ここまで記したユール氏の説明を見ると、確かにゲームというのは任意に現実世界の結果へと結びつけることができるものだということが理解いただけるのではないかと思う。これを本コラムの冒頭で示したガチ勢・エンジョイ勢の話に展開してみよう。


ボードゲームの世界でのガチ・エンジョイの話題において、とりわけ多くの人にとって印象が悪いのが、ガチ勢による初心者へのいやがらせ行為だ。「早くやれよ」とか「そんな手はありえないだろう」などの手厳しいコメントにとどまらず、時には人格を傷つけるような言葉の暴力が問題になる。これを先ほどの「交渉可能な結果」という考え方を使って言い換えるなら、相手の人格を攻撃したり、相手を極度に不快にさせる行為は、現実世界への影響として、重大な結果を与えてしまうことだと言える。つまり、それは喧嘩になり、殺し合いになり、戦争になってしまう。まさにゲームではなくなってしまうということだ。

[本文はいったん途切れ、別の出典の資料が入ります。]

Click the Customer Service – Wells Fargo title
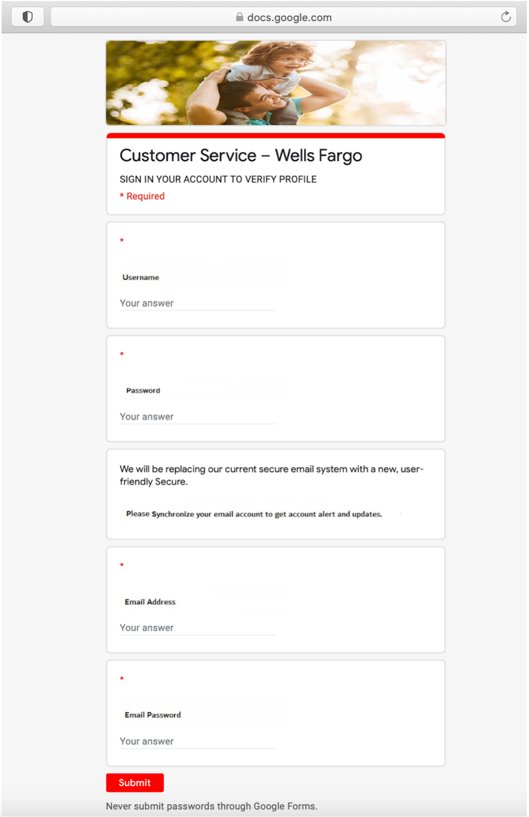 [x=241, y=156]
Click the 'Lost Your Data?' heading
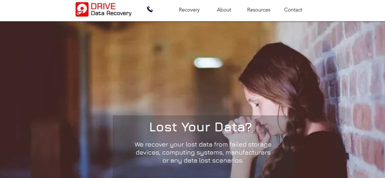This screenshot has width=385, height=178. point(200,127)
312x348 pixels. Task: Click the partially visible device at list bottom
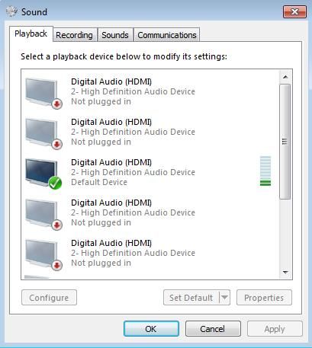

では、こうした不幸を避けるために、ゲームというのは(結果も含め)現実世界に影響を与え「ない」無害であるべきものであろうか。僕はこうしたアンチパターン的な発想が実は話をややこしくしていると考える。確かにゲームプレイが無害であることは、「交渉可能な結果」という特徴を持つためには重要である。しかし、僕はユール氏がゲームを「無害なもの」ではなく「現実への割り当てが任意なもの」としたことに大きな意義があると考える。なぜこんな回りくどい言い方をするのか。それはこういう言い方のほうが、ゲームというものを説明するに当たって、言葉としての解像度が高いからではないかと思うのだ。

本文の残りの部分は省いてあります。